STATED GOAL
Could you retype every line of the records below, unchanged, leaving the pictures out?

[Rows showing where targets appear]
** Begin **

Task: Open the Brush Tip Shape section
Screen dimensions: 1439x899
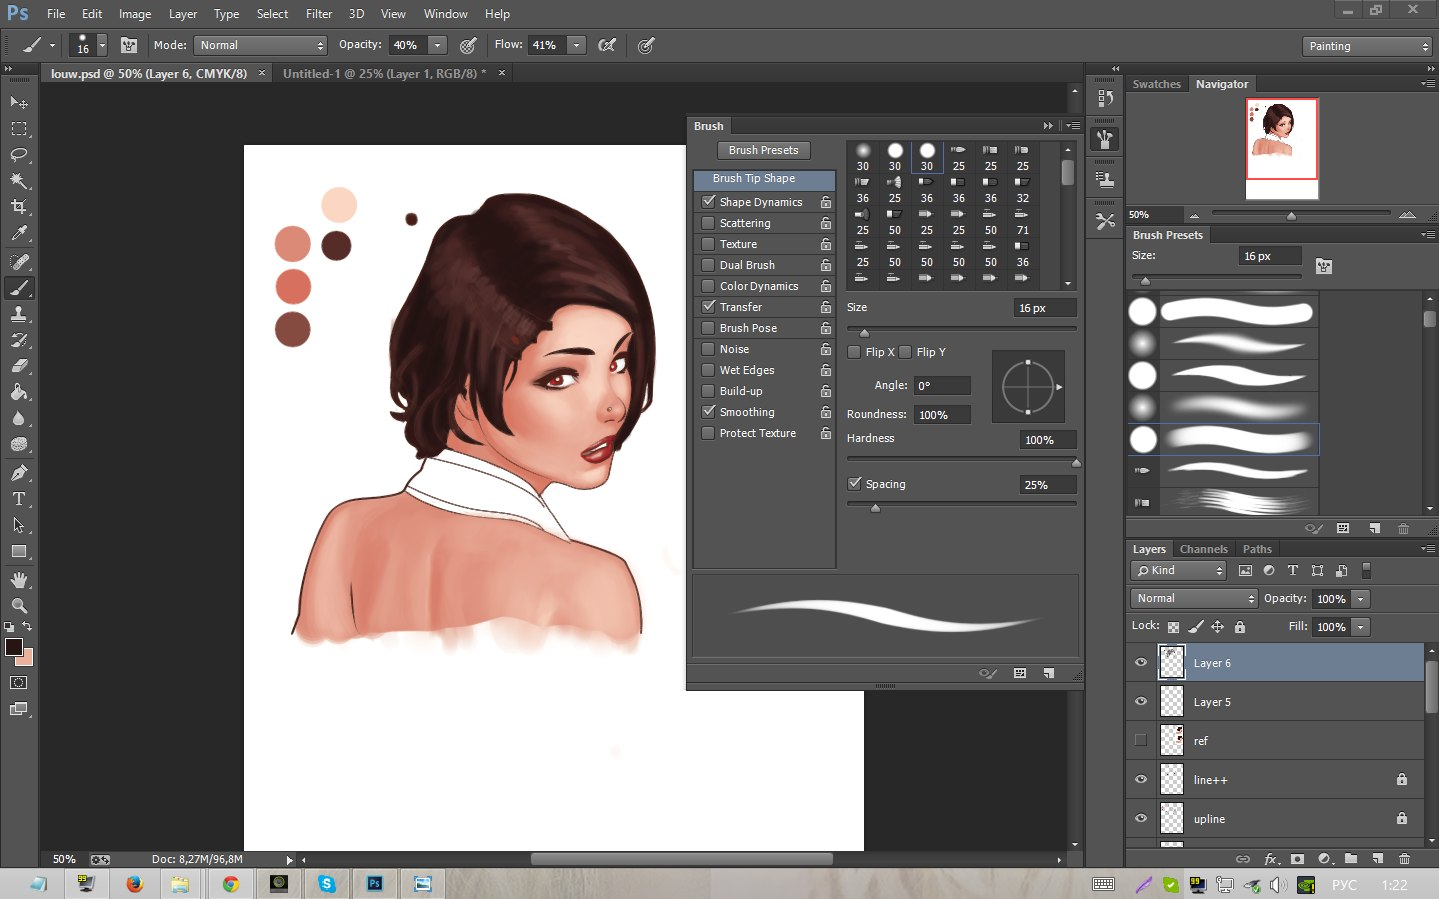Action: click(754, 179)
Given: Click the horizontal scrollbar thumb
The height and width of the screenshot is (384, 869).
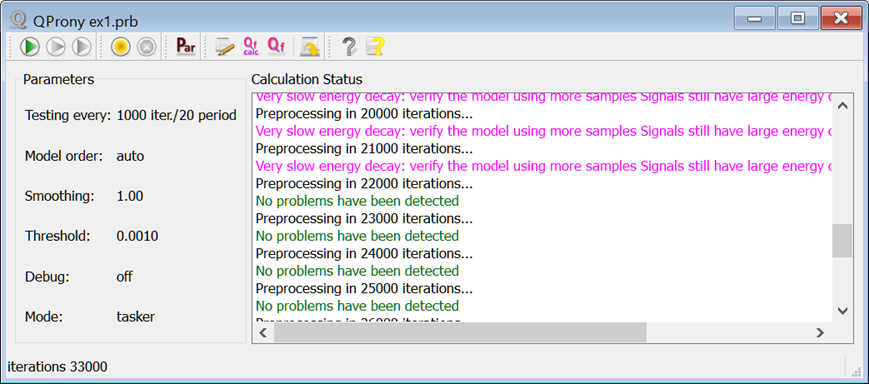Looking at the screenshot, I should 460,332.
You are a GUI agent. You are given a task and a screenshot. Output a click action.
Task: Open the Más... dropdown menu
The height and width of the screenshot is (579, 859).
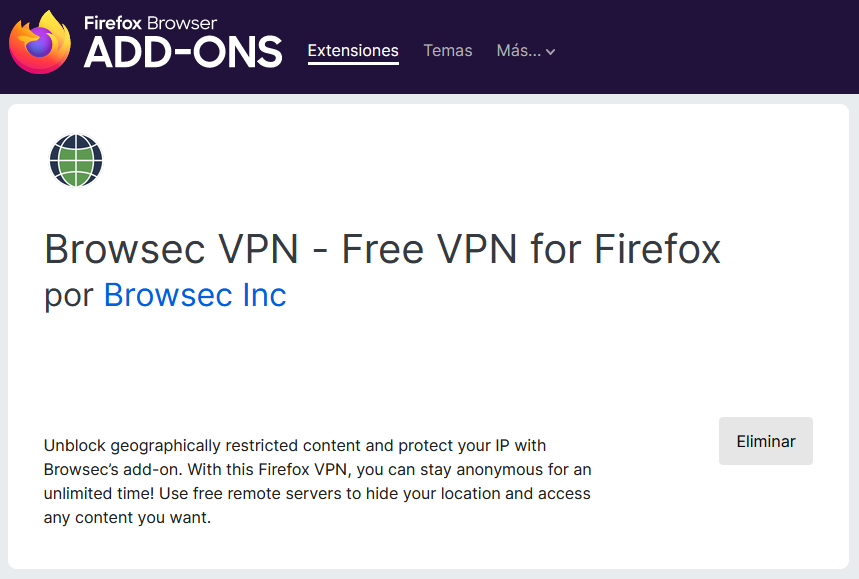pyautogui.click(x=525, y=50)
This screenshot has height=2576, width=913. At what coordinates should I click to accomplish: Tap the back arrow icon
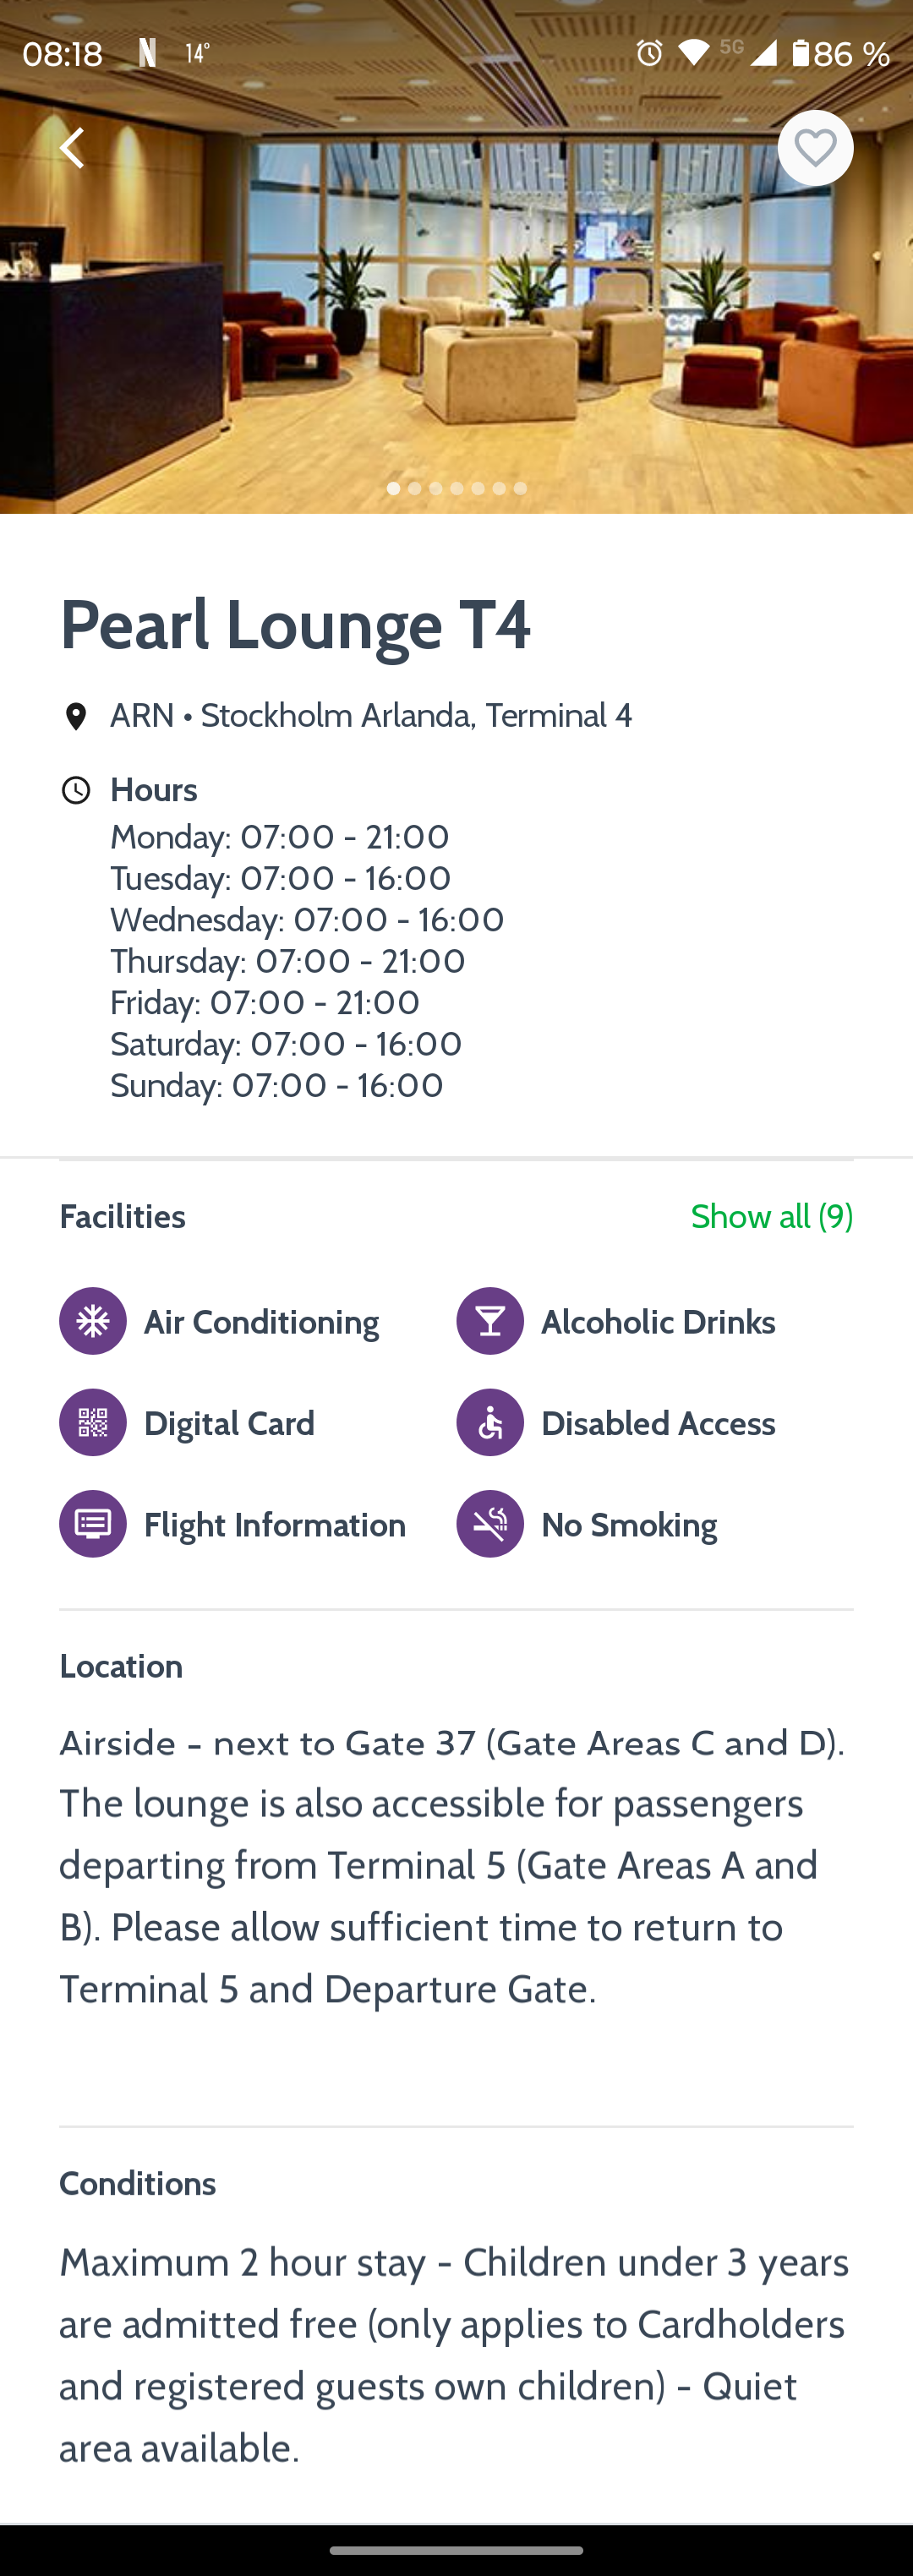click(72, 148)
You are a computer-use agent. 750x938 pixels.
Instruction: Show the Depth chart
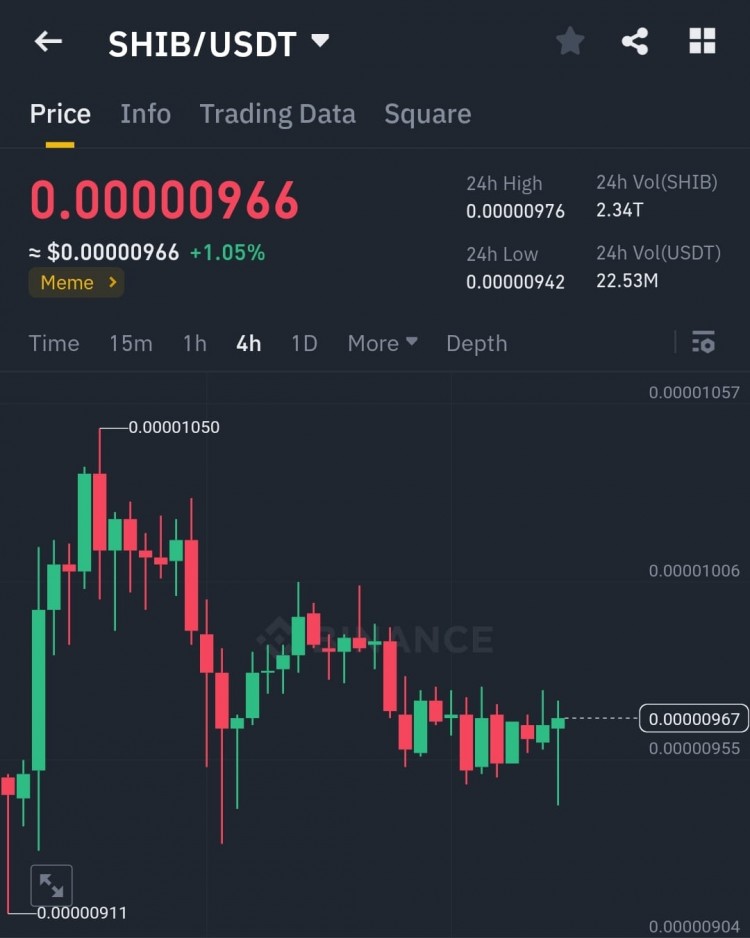coord(477,343)
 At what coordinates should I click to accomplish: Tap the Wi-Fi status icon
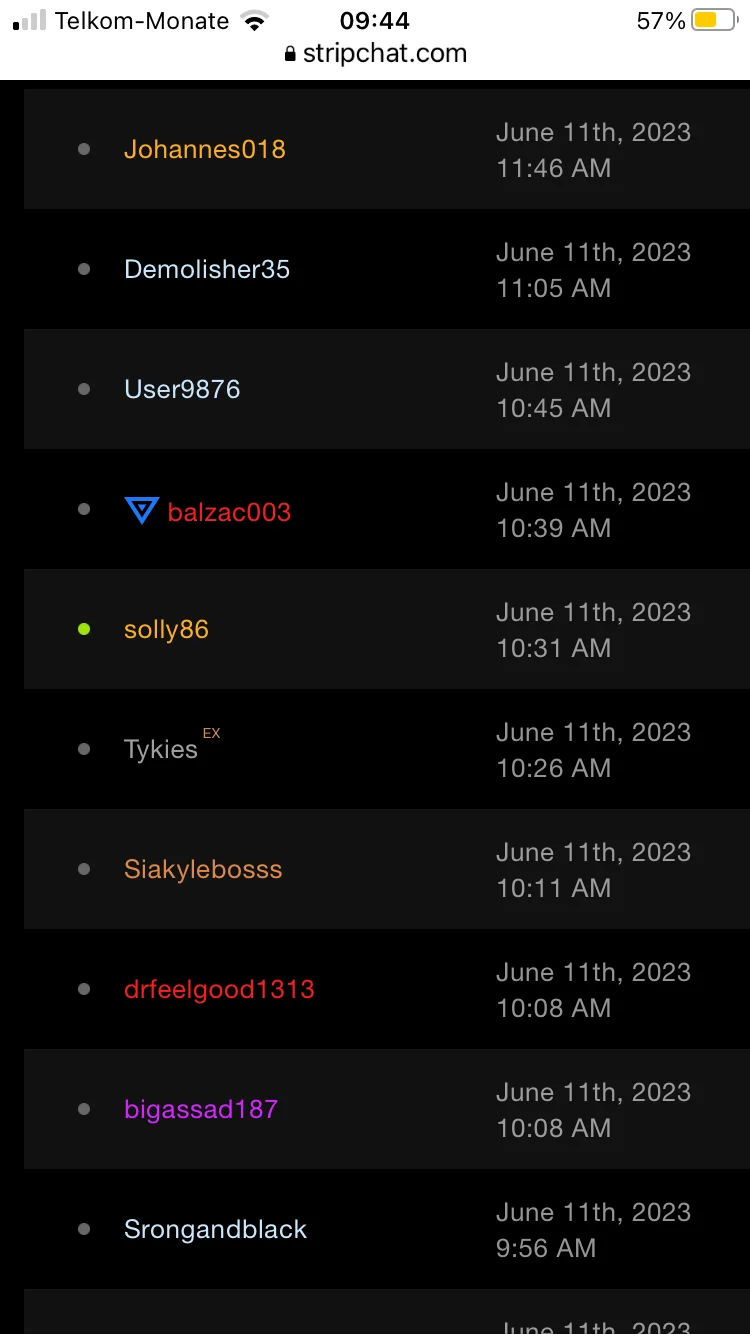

** End **

SOLUTION FOR THIS EXERCISE
Task: Open the Brush Tip Shape section
Screen dimensions: 1439x899
Action: click(754, 179)
Given: Click the horizontal scrollbar thumb
The height and width of the screenshot is (384, 869).
Looking at the screenshot, I should 460,332.
You are a GUI agent. You are given a task and a screenshot. Output a click action.
Task: Open the Más... dropdown menu
The height and width of the screenshot is (579, 859).
pyautogui.click(x=525, y=50)
This screenshot has height=2576, width=913. At what coordinates should I click to accomplish: Tap the back arrow icon
click(72, 148)
You are a computer-use agent. 750x938 pixels.
Instruction: Show the Depth chart
coord(477,343)
 At what coordinates should I click to accomplish: Tap the Wi-Fi status icon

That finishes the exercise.